El instrumento por excelencia para lograr la convivencia política es un Estado laico que reconozca y promueva la tolerancia frente a la pluralidad de concepciones valiosas de la vida, y se oponga a cualquier fundamentalismo religioso o ideológico.
Siguiendo al filósofo italiano Remo Bodei, la laicidad es la libertad que posee cada quien para “escoger los valores éticos, políticos o religiosos que prefiera o en los que crea firmemente, pero no debe pretender imponerlos a los demás mediante la violencia o con el apoyo o la complicidad del Estado”.
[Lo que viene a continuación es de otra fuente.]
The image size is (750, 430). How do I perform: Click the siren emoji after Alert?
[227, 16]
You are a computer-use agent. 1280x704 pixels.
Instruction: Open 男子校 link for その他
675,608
De acuerdo con el jurista mexicano Jorge Carpizo, la laicidad es sinónimo de democracia, libertad, igualdad, no-discriminación, pluralismo y tolerancia. En una sola palabra, laicidad es respeto a la dignidad humana y a los derechos humanos. “La democracia es laica o no es democracia”.
En este sentido, cuando se trata de cuestiones fundamentales para la sociedad, las ciudadanas y ciudadanos estamos obligados a defender nuestras opciones apoyados en valores de la razón pública, ya que las posiciones basadas en una revelación divina pueden ser decisivas para las personas creyentes, pero tienen nulo valor para quienes no tienen las mismas creencias.
En el debate público todos los sectores sociales tienen derecho a participar y a opinar, sin embargo, ninguna persona que profesa una religión tiene algún plus de sabiduría en ningún tema no referido a los dogmas cristianos.
Por tanto, en un Estado democrático de derecho quienes toman decisiones legislativas o judiciales tienen el deber de justificarlas y basarlas únicamente en razones seculares e imparciales que solo respondan a aquellos valores y principios que representan la dignidad humana y los derechos humanos.
La propuesta de leer la biblia en las escuelas implica la imposición de una verdad religiosa y con ello se destruye la pluralidad, sin la cual, la democracia no existe. Como señala Pedro Salazar, el valor de la democracia es un valor civil, no un valor moral o religioso.
Hasta el propio Comité de Derechos Humanos de Naciones Unidas ha instado al Estado hondureño a que sus instituciones garanticen que sus políticas y decisiones públicas estén de conformidad con la Constitución, que establece el carácter laico del Estado.
En consecuencia, dicha propuesta significaría una nueva violación a la Constitución de la República. Además, es evidente que, si la lectura de la biblia fuera efectiva para resolver los graves problemas nacionales, desde hace mucho tiempo no tendríamos una clase política corrupta, militares y policías violadores a derechos humanos ni un presidente ilegal que se ha impuesto por la fuerza de las armas y el fraude.